Results: The NTCP values by biological optimization were lower than the values from corresponding physical optimization. For the bladder and rectum, the detail of NTCP values are 0.144 and 0.178 with p=0.028 for bladder, and 0.108 and 0.186 with p= 7.97E-5 for rectum respectively. The mean dose and V40 of bladder and rectum were comparable, and there was no significant difference between these two optimizations. For PTV, both optimized models achieved similar target coverage and homogeneous index (For example, D98=53.4 Gy and 54.6 Gy from biological optimization and physical optimization respectively with p=2.94E-9), and there were no significant differences in the tumor control probability(TCP) values.
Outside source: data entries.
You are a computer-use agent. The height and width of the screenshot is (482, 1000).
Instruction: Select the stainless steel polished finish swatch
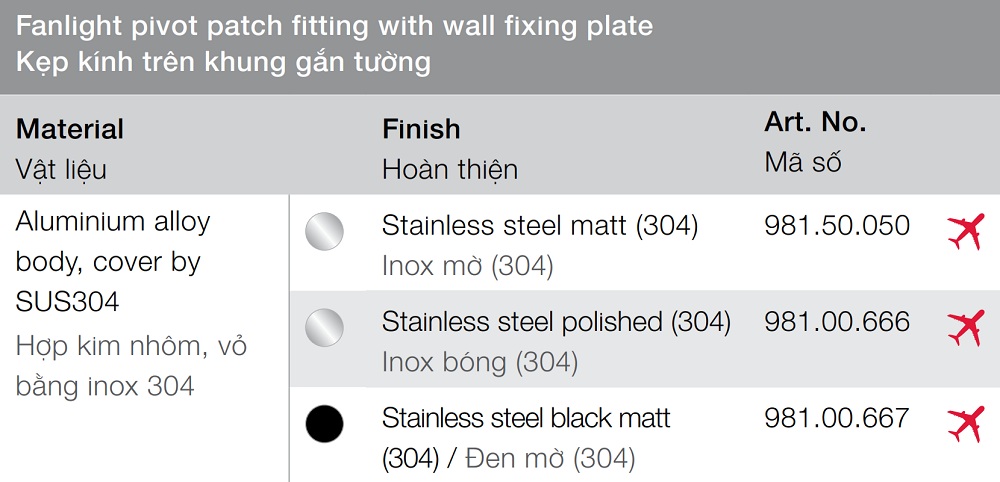[x=324, y=328]
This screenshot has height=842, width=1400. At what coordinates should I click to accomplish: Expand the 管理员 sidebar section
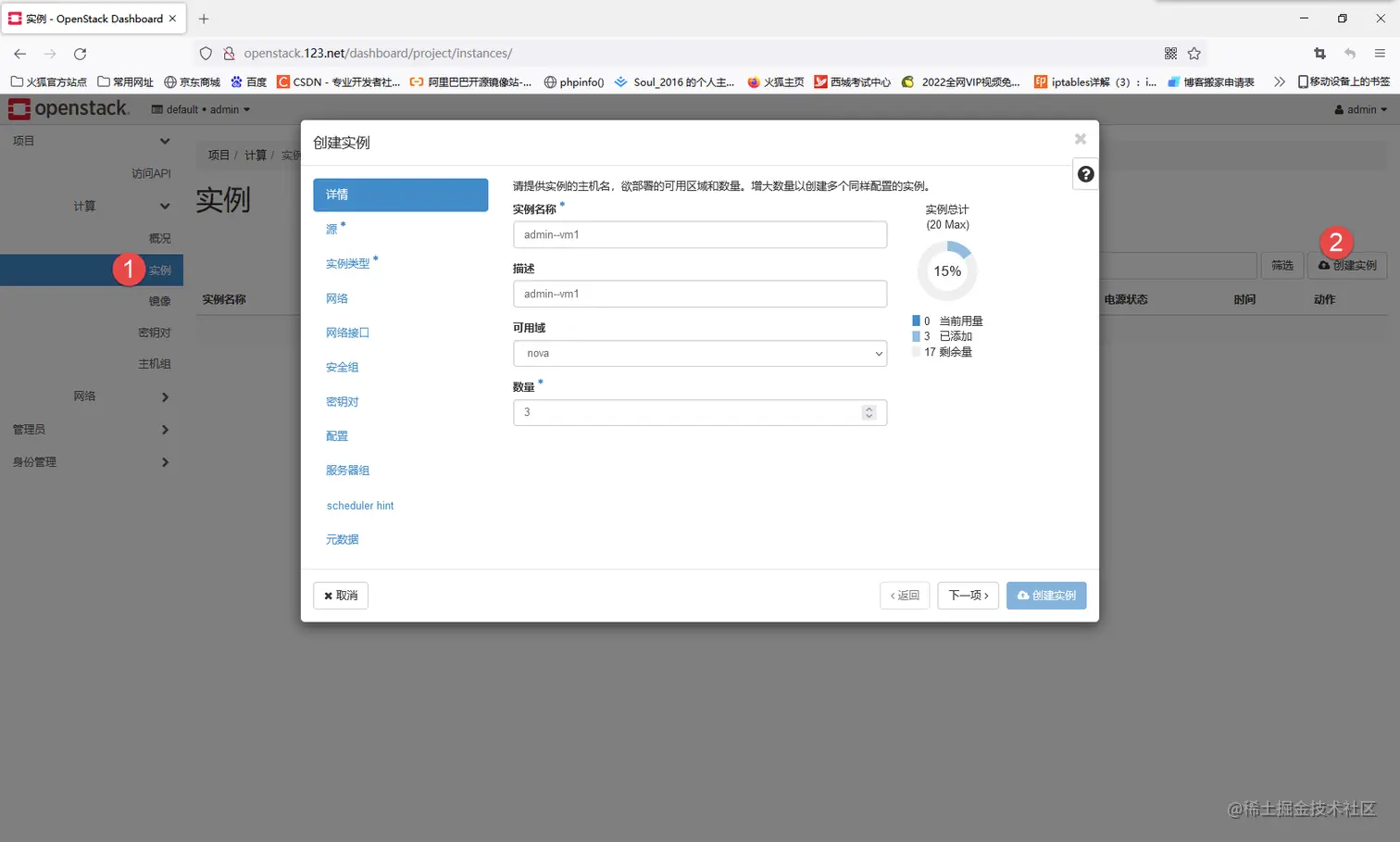[92, 430]
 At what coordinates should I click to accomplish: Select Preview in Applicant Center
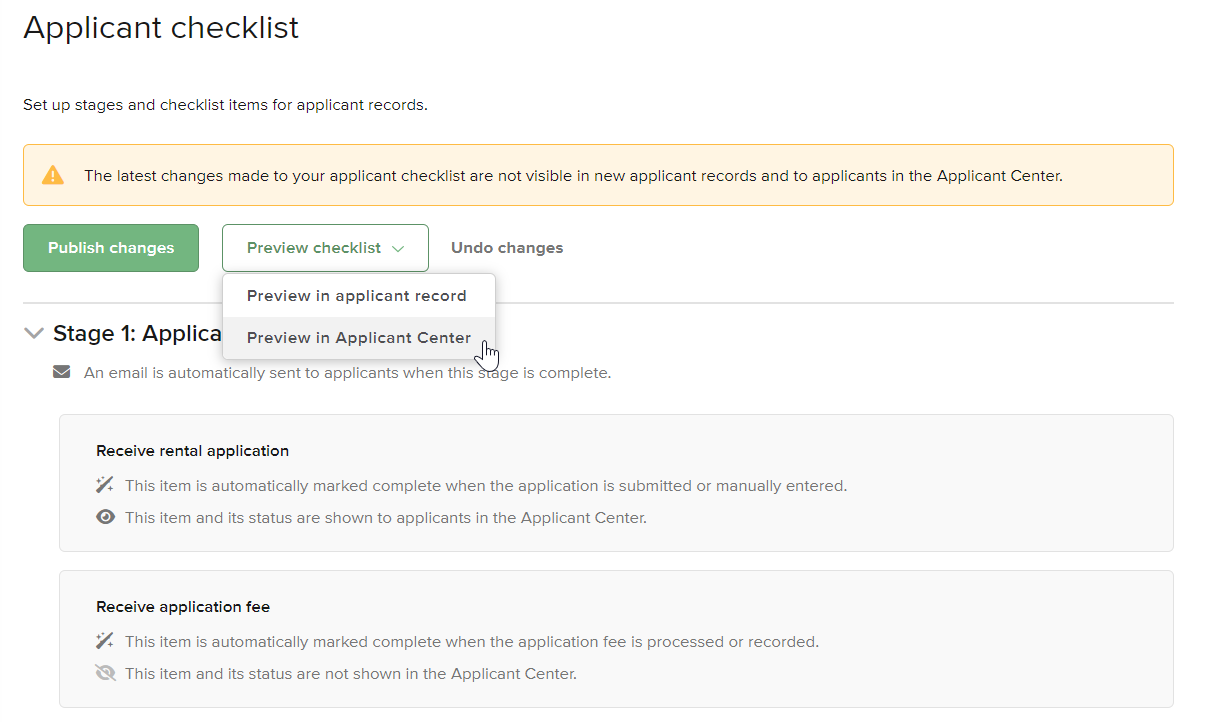click(x=360, y=337)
Conclusion: IMRT optimization based on biological model did not decrease the plan quality, and could spare bladder and rectum with lower NTCP value much more compared with traditional physical optimization for cervical carcinoma. Our initial experiment demonstrated that the biological optimization could be a potential alternative method to the traditional physical one.

Funding Support, Disclosures, and Conflict of Interest: We want to thank Dr. Lei Xing and Dr. Yong Yang in the Stanford University School of Medicine for this work. This work was jointly supported by NSFC (61471226), Natural Science Foundation for Distinguished Young Scholars of Shandong Province (JQ201516), and China Postdoctoral Science Foundation (2015T80739, 2014M551949).